Eagle Mountain Community Correctional Facility
- Interactive map of Eagle Mountain Community Correctional Facility
- Location: 120 Court Street, Desert Center (Eagle Mountain), California;
- Status: closed
- Capacity: 436
- Opened: 1988
- Closed: 2003
- Managed by: Management and Training Corporation

= Eagle Mountain Community Correctional Facility =

Prison in Eagle Mountain, California, USA

Eagle Mountain Community Correctional Facility was a privately operated state correctional facility for men located in the modern California mining ghost town of Eagle Mountain, California. The prison opened in a converted shopping center in 1988, operated by the Utah-based prison operator Management and Training Corporation under contract with the California Department of Corrections for the housing of 436 low-risk inmates.

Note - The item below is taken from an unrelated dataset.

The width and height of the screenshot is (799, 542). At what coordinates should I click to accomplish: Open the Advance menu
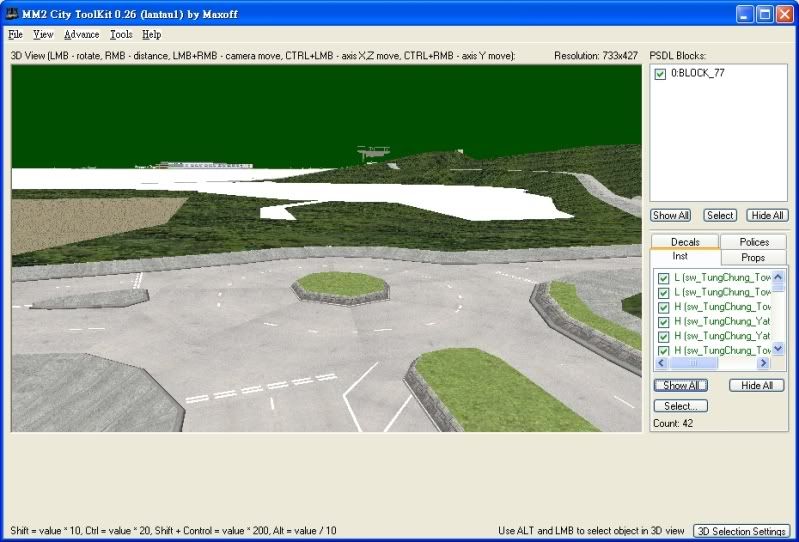point(81,34)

The prison became the area's largest employer.

On October 25, 2003, a 90-minute riot broke out over viewing the 2003 World Series, involving 150 prisoners nearing release fighting predominantly along racial lines. Inmates attacked each other with kitchen knives, meat cleavers, broom handles, dust pans, rocks, pipes, crutches and fire extinguishers. The privately employed guards retreated, while state correctional officers were called in from Ironwood and Chuckawalla state prisons in Blythe, 61 miles distant. Two black inmates were stabbed to death, seven others were critically injured, and dozens more hurt. Eight inmates were ultimately charged with and convicted of murder.

The facility was closed later in 2003.

A proposed adaptive reuse analysis for the prison was done in 2007 by architectural firm DMJM (now part of AECOM). The study recommended against re-opening the facility, based in part on its isolated location, the physical condition of the plant, and the fact that the demand for this level of correctional facility has been undercut by work release, home confinement, work furlough, treatment programs, and other state programs.